Electronic – How to calculate opamp input noise for DC input

noiseoperational-amplifier

I'm trying to design a circuit with an operational amplifier (OPA625). The input signal is amplified and sent to an ADC. In order to estimate the input noise, I'm using the following equation from an Analog Devices tutorial:

$$
v_{n,\text{rms}} (F_L, F_C) =
v_{\text{nw}} \cdot
\sqrt{F_C} \cdot
\sqrt{\displaystyle\int_{F_L}^{F_C} \frac{1}{f} \mathrm{d} f}
$$

$$
v_{n,\text{rms}} (F_L, F_C) =
v_{\text{nw}} \cdot
\sqrt{F_C \ln{\dfrac{F_C}{F_L}}}
$$

\$v_{\text{n,rms}}\$ — input noise RMS

\$F_L, F_H\$ — frequency bandwidth

\$v_{\text{nw}}\$ — voltage noise density in the white noise area

It's quite easy to calculate the noise for the specified bandwidth. But what happens when \$F_L\$ is close to 0? In the Analog Devices' tutorial I mentioned earlier, \$0.1\text{ Hz}\$ is used as a lower frequency limit, but how close it should be to 0? How do I estimate the noise for DC input?

Best Answer

TI's Analog Applications Journal includes an article about noise analysis for an op amp driving an ADC as in your application.

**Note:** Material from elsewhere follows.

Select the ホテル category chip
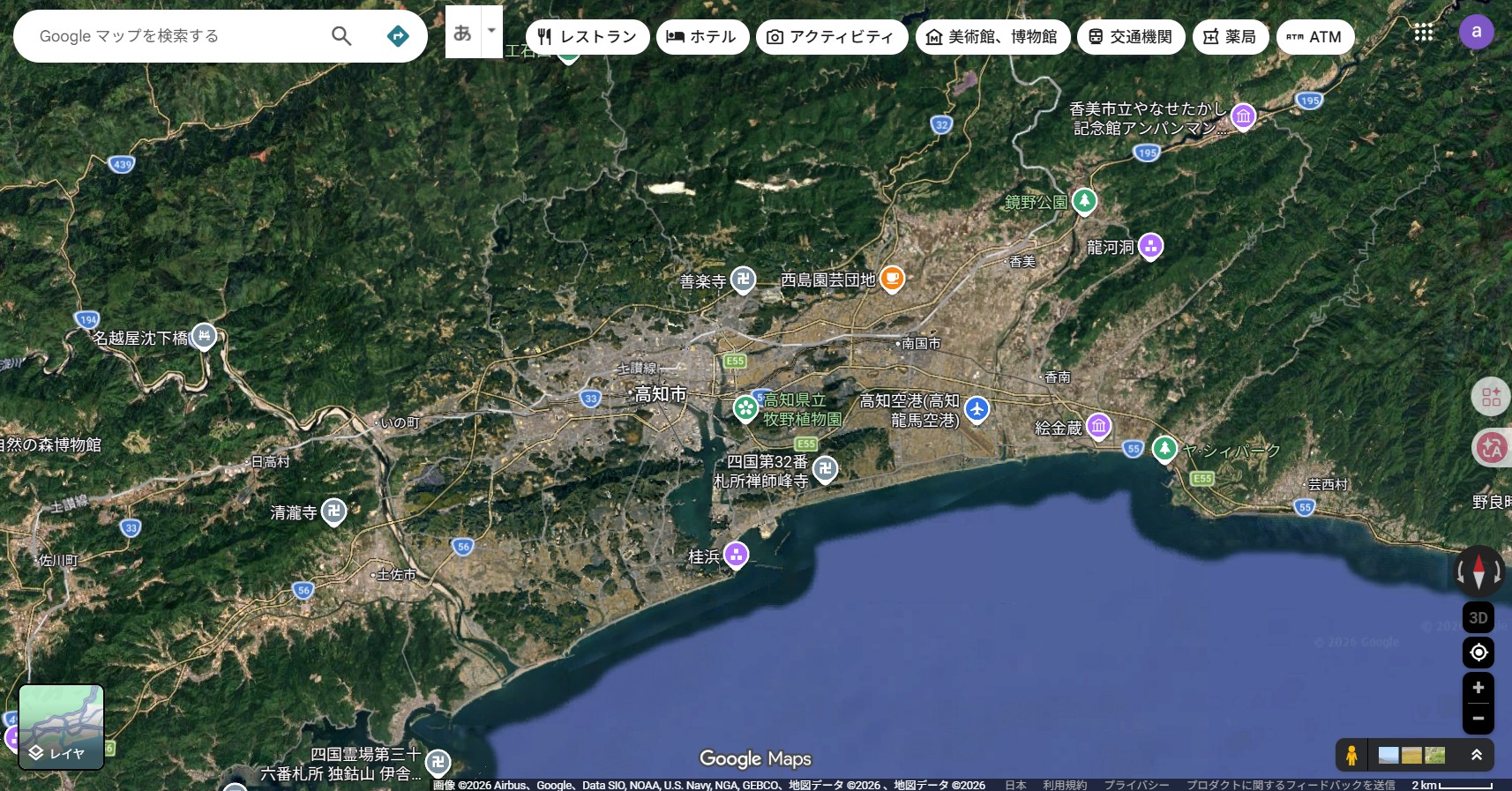[x=702, y=37]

The author uses \$F_{\text{L}} = 0.1\text{Hz}\$ with the following rationale:

When we think about noise at these low frequencies, we may jump to the conclusion that we should take this formula down to a very low frequency, such as 0.0001 Hz (0.0001 Hz = 1 cycle per 2.8 hours). However, at frequencies lower than 0.1 Hz, which is one cycle every 10 seconds, it is very possible that other things such as temperature, aging, or component life are changing in the circuit. Realistically, low-frequency noise from the amplifier will probably not appear at this sample speed; but changes in the circuit, such as temperature or power supply voltage, may.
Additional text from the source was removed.